• [EXERCISE DIRECTIONS]: Your copy should match the entries below exactly, apart from the images.

[Stored dataset items]
┌────────

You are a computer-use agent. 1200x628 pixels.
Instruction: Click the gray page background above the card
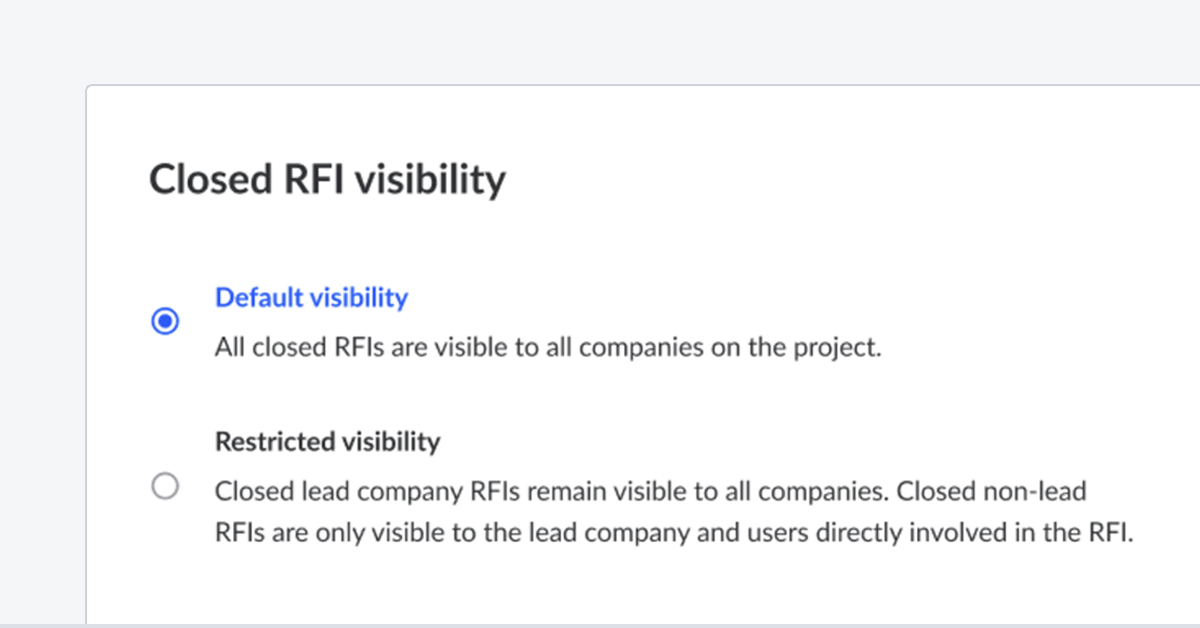600,40
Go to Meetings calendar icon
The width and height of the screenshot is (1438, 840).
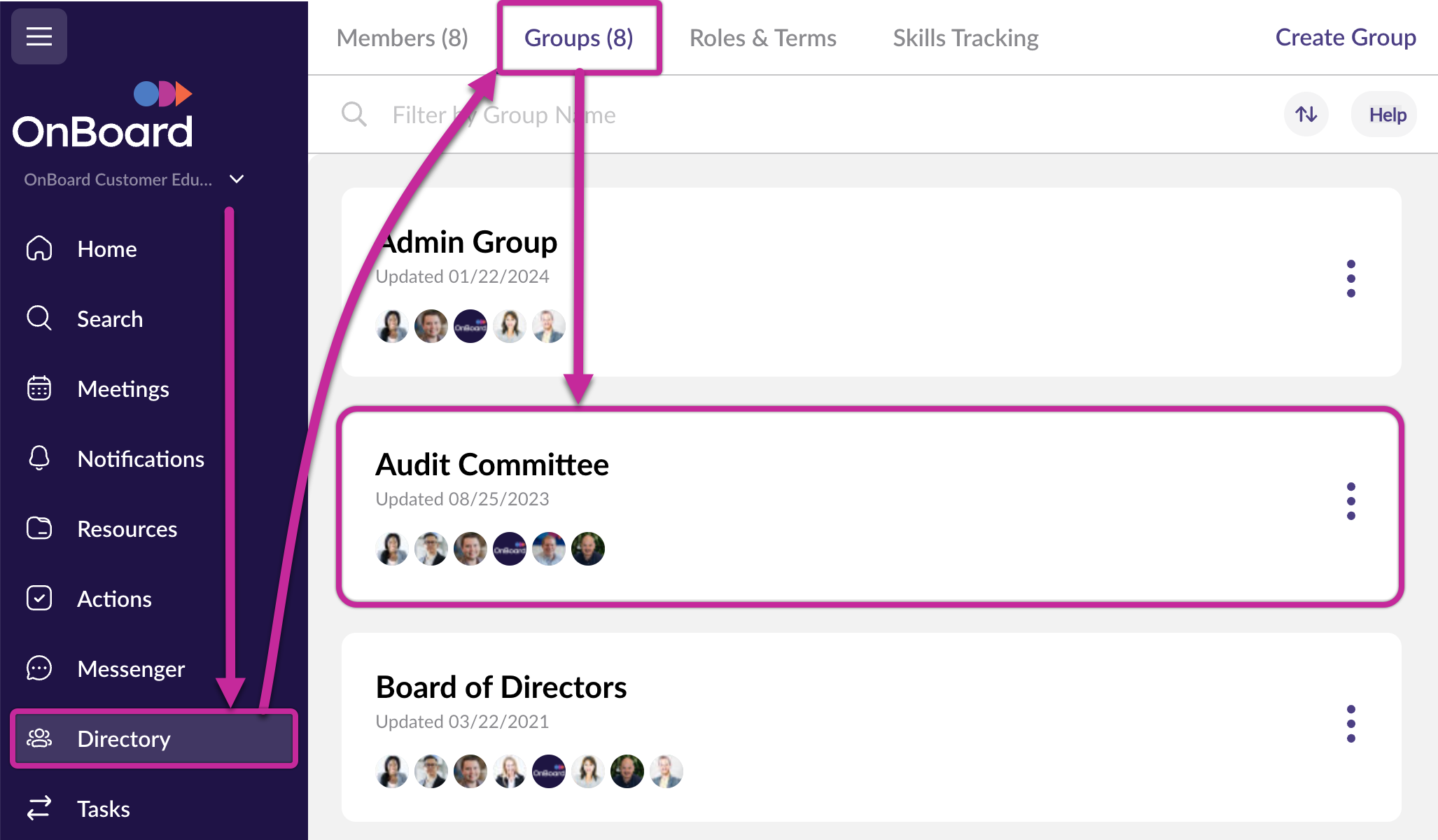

└────────

• [ANSWER BOX]:
You are a computer-use agent. 1200x628 pixels.
Instruction: Click the gray page background above the card
600,40
Go to Meetings calendar icon
The width and height of the screenshot is (1438, 840).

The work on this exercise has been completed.